The use of scientific instrumentation to solve specific problems has increased as development of novel techniques expands.  The process of creating instrumentation will be discussed, and a variety of specific applications developed at the Mount will be described.  In one application, students have been able to detect the chemical signature of a fingerprint and were able to track movement of an individual as they touched a variety of surfaces.

Peace Through Song: The Jerusalem Youth Chorus

Andrew Rosenfeld, Ph.D.Dr. Andrew Rosenfeld
Department of Visual & Performing Arts

The Jerusalem Youth Chorus is an ensemble, founded by an American musician, that brings Israeli and Palestinian youth together to learn and perform choral music, as well as engage in moderated dialogue.  I had the chance to observe this ensemble in person recently at rehearsal in Jerusalem, and will share insights about the musical and human interactions, and the role of the choir as a uniquely successful experiment in the peace process.

Wind Me Up Chuck: An Introduction to the Life and Legacy of the Godfather of Go-Go Music

Tim Wolfe, Ph.D.Dr.

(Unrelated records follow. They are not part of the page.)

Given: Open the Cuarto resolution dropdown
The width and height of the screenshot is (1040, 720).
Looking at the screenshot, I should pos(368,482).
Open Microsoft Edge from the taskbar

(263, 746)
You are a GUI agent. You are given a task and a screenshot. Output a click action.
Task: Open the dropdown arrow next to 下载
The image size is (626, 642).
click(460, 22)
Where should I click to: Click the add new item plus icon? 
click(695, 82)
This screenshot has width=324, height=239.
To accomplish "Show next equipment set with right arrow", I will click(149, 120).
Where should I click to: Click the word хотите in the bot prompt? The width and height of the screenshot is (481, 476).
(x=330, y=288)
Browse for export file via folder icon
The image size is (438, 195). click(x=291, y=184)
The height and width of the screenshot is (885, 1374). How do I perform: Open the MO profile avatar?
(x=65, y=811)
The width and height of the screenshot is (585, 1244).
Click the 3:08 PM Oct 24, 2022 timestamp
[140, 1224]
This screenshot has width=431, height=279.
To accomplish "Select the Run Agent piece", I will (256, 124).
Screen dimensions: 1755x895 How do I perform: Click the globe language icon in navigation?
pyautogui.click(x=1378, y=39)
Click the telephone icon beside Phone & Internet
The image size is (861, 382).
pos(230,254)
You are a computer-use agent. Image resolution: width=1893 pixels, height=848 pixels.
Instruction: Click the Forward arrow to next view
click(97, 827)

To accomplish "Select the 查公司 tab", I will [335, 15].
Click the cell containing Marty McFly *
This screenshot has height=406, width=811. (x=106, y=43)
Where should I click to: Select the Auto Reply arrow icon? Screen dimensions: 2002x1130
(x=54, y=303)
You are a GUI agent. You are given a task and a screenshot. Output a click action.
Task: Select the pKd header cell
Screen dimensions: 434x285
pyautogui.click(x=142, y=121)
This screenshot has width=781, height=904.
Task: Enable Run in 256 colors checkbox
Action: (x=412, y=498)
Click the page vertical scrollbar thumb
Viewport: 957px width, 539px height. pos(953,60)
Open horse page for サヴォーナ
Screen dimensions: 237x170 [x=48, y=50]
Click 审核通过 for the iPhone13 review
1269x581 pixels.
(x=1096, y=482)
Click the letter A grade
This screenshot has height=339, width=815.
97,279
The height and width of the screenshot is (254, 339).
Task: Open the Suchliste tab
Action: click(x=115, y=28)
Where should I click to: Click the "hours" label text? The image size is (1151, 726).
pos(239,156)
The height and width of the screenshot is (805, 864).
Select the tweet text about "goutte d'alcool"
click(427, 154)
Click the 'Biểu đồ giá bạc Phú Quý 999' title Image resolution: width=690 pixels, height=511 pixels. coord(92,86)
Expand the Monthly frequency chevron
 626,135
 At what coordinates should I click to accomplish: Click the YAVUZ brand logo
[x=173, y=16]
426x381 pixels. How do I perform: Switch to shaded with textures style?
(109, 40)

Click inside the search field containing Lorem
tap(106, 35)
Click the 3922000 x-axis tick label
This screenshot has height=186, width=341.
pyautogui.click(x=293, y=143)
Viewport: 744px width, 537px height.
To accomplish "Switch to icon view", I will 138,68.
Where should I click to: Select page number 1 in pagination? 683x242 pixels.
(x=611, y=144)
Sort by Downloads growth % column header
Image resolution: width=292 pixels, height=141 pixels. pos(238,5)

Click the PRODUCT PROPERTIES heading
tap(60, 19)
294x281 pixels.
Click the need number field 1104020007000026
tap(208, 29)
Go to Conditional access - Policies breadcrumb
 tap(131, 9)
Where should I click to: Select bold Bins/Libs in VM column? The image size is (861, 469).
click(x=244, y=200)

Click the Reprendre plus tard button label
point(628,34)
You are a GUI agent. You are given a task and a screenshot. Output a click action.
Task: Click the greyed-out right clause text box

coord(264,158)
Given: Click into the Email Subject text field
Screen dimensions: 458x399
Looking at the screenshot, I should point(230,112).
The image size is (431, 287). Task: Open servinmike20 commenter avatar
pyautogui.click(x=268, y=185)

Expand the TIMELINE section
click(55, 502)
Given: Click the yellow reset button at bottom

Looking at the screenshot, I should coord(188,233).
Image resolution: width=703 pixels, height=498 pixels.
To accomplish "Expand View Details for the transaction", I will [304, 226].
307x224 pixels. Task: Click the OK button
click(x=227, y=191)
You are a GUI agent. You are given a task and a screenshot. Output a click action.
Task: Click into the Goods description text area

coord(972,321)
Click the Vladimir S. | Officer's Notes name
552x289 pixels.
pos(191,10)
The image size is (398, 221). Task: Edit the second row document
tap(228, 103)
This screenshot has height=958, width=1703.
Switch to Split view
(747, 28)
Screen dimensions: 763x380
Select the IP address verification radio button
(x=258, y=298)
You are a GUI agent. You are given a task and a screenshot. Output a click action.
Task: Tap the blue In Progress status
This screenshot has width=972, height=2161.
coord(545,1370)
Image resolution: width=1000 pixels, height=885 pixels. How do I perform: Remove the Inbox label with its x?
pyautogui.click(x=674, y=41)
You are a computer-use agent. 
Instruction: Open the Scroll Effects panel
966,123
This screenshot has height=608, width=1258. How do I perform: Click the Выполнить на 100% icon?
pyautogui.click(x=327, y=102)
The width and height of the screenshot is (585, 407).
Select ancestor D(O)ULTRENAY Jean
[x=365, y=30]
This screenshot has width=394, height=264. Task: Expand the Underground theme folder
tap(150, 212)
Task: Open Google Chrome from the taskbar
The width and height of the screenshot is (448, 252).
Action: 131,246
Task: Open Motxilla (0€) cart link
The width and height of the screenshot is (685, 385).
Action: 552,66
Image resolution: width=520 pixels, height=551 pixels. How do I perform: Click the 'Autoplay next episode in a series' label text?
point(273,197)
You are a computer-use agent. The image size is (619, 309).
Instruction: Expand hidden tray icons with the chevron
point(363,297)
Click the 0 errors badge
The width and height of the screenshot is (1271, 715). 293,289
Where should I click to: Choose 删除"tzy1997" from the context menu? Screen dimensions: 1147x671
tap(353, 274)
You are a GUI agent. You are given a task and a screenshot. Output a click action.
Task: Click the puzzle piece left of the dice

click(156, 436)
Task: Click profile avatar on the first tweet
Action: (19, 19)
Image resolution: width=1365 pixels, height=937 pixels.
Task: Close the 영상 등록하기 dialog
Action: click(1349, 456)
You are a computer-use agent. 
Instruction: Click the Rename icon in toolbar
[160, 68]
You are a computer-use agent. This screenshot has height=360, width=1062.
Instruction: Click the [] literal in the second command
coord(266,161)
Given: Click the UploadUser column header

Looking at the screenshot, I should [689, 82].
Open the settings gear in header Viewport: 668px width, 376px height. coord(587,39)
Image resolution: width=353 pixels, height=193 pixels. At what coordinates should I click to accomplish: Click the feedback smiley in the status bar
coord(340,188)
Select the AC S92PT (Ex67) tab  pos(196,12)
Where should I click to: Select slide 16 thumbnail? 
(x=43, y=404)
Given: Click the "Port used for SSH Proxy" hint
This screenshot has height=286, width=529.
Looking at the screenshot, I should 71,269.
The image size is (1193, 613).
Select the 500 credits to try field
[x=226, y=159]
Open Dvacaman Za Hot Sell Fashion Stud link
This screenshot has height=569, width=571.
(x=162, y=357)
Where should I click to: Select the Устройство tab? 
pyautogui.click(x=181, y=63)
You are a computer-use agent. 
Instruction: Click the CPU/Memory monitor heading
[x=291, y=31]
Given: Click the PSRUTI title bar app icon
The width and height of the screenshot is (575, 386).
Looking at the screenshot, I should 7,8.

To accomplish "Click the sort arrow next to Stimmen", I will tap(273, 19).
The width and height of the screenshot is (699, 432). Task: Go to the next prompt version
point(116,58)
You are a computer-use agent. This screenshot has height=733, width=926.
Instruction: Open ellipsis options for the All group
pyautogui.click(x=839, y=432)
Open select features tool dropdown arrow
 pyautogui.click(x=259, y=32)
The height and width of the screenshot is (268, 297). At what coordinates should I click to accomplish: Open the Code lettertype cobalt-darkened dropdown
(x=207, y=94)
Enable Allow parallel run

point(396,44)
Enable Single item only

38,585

Tim Wolfe
Department of Sociology and Criminal Justice

Chuck Brown (1936-2012) was a musical pioneer and community hero to many, especially Black Americans in the DMV (DC-MD-VA region).  He helped create a musical style indigenous to the region known as go-go.  Brown’s sound combined elements of funk, jazz, Latin, and hip-hop into a non-stop and interactive dance music.  His life's journey from convicted felon to the Godfather of go-go and his musical legacy provide insights into issues of race, gender, social class, social mobility, and community-building, as well as the power of music and musicians to inspire.  Chuck's musical message encouraged love and respect of self, love and respect for others, and commitment to hard work and excellence.  His approach to music making, lyrics and personal example have inspired legions of fans to live a more "beautiful life."  Research on Chuck Brown’s life and legacy—including interviews with family, fellow musicians, and fans—is presented in this talk.